But Big Data is more than a matter of practicality. It has inspired creative appropriation by artists like my friend and colleague, Luke DuBois.DuBois is an academically-trained musician—performance and composition—and a visual artist who is completely at home in the world of digital media. Truly an artist, he nonetheless thinks of himself (as do many other contemporary artists I know) as a kind of engineer, in the understanding that engineering is what artists actually do. One of his most interesting recent projects, A More Perfect Union, has been reported with great enthusiasm in the business press, probably because of its deployment of attitudes towards Big Data that seem to resonate with Doug Laney’s famous definition.2

DuBois’ approach is both ironic and challenging. He encourages us to think about what reality is—not an abstract, cosmological account of reality, but the reality of our day-to-day, lived experience. He does this by mining a data base, namely the words that members of online dating services use to describe themselves. DuBois describes the project as follows:

A More Perfect Union is a large-scale artwork based on online dating and the United States Census. In progress since 2008, the work attempts to create an alternative census based not on the socio-economic fact but on socio-cultural identity.

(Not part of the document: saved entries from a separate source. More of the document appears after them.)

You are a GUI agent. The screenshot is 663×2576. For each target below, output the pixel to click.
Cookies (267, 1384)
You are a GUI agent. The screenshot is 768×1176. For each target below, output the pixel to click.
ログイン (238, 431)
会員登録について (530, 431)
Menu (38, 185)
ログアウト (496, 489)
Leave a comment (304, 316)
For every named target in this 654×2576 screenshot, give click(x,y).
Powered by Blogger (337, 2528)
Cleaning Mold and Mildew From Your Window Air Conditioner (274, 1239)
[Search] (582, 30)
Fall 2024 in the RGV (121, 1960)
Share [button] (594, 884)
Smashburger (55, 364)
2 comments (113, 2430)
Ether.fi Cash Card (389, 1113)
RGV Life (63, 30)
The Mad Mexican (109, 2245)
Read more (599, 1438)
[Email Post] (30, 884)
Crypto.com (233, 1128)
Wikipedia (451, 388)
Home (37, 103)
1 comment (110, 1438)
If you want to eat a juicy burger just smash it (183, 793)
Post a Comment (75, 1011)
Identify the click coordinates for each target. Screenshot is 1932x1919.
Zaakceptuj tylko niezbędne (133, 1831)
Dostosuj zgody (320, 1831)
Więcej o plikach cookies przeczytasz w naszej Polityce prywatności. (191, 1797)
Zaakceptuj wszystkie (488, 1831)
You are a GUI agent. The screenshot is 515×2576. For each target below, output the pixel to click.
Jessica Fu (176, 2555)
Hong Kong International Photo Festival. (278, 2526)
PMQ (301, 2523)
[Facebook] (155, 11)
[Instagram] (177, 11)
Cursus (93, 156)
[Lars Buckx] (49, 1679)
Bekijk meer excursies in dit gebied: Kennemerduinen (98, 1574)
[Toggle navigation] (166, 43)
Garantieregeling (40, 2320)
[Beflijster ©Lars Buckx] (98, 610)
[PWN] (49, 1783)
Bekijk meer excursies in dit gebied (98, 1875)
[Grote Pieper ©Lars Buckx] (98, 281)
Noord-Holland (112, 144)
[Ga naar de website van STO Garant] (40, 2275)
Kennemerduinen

In the summer of 2010 I joined 21 different online dating services and “spidered” their contents, downloading 19 million profiles of single Americans. These profiles were sorted by zip code and analyzed for significant words. A series of national, state and city maps (43 in all) show this data in various ways. Most notably, a set of prints shows a road atlas of the United States, with the city names replaced by the word used by more people in that city than anywhere else in the country. This lexicon of American romance, as it were, consists of more than 200,000 unique words, and gives an imperfect, but extremely interesting perspective on how Americans describe themselves in a forum where the objective is love.”3

In this project, large heterogeneous data sets are culled and juxtaposed, revealing an aspect of ordinary life with a new and surprising focus. The subject—how one presents oneself when seeking romance—addresses something of our understanding of the human condition, suggesting how we understand basic human characteristics such as erotic desire and the need for companionship. Importantly, however, it also indicates that we don’t know and might not recognize ourselves in this context without the kind of analysis this project reveals.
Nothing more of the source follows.